The Glendale Unified School District has recently begun utilizing the services of a company called Geo Listening in order to monitor the social networking profiles of its students. When a student posts something online about bullying, alcohol, and/or drugs, Geo Listening contacts the Glendale School District, and the student is called into the administration’s office.
The program was first introduced to the district after a 15-year-old student committed suicide by jumping off a building at Crescenta Valley High School; the parents sued the school district for turning a “blind eye” to their child’s bullying problems. Now the Glendale Unified School District pays $40,500 a year in order to monitor 13,000 students, according to the “Glendale News Press.”
Richard Sheehan, the superintendent of the Glendale Unified School District, talked to CBS Los Angeles about the new service and explained the reasoning behind it. The monitoring is for the safety of the children, he claims, not the invasion of their privacy.
“The whole purpose is student safety. Basically it just monitors for keywords,” Sheehan said.
Mara Abera ’14 said that monitoring the social networking activity of a student with evidence of harmful thoughts or harmful tendencies is acceptable, but to simply watch everyone is wrong.
“I think monitoring a child’s social networking…is invasive and unnecessary because it has nothing to do with their…education per se…but monitoring just to monitor is an invasion of privacy,” Abera said.
Abera and Taylor Brown ’14 say that surveillance of students’ online activity is not necessarily all bad, but they did not agree that it should receive district funding. They thought the money could be better used on textbooks and other necessities.

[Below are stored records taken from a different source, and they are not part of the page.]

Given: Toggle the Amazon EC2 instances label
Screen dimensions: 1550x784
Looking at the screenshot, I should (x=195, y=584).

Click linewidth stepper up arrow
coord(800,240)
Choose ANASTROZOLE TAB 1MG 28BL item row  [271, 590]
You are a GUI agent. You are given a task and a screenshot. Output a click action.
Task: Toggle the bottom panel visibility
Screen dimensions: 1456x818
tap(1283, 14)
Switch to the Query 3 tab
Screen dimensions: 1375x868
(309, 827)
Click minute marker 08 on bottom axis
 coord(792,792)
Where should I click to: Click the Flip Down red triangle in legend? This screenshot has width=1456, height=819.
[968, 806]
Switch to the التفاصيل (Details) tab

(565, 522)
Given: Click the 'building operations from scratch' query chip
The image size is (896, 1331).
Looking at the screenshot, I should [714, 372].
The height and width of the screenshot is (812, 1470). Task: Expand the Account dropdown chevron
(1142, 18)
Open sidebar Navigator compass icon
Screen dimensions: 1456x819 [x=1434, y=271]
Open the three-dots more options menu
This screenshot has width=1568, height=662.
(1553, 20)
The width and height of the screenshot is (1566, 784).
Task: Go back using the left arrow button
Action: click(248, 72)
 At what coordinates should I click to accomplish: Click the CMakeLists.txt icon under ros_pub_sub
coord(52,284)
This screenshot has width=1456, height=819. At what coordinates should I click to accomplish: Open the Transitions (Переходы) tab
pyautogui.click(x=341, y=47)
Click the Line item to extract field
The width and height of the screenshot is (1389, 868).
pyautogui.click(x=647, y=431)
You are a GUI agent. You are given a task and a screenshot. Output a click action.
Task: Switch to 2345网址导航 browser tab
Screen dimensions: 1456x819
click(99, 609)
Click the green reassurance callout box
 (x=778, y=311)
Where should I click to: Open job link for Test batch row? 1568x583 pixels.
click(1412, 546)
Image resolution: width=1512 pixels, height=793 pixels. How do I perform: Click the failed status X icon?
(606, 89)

History and Social Sciences instructor Michael Rindge said that he believes that while surveillance of students is an invasion of privacy, sometimes privacy needs to be invaded. In terms of whether or not the program violates constitutional law, Ringe said that he didn’t think students would have a strong case against it.
“If it gets into bullying or issues of concern or things that are against school policy, I think there are ways the school can argue that they have the right to pursue that, much like they would with reasonable suspicion look into a student’s locker or backpack if they think that there’s something harmful,” Rindge said.
Director of Administrative and Academic Technology, Stuart Posin, said that Marlborough has access to anything that goes through a School wireless network, but with the right privacy settings on their social networking, students can avoid outside monitoring.
Since its instatement, the Geo Listening service has been used to intervene in a potential suicide case, and most Glendale students don’t seem opposed to being monitored. Felicia Johnson, a student in the district, talked to CBS Los Angeles and said that she didn’t mind the new service. “If there was a red flag, if [a student] were talking about stress at school or [that] he can’t take it anymore, if I won’t be able to deal with it, I would want somebody to come in,” Johnson said.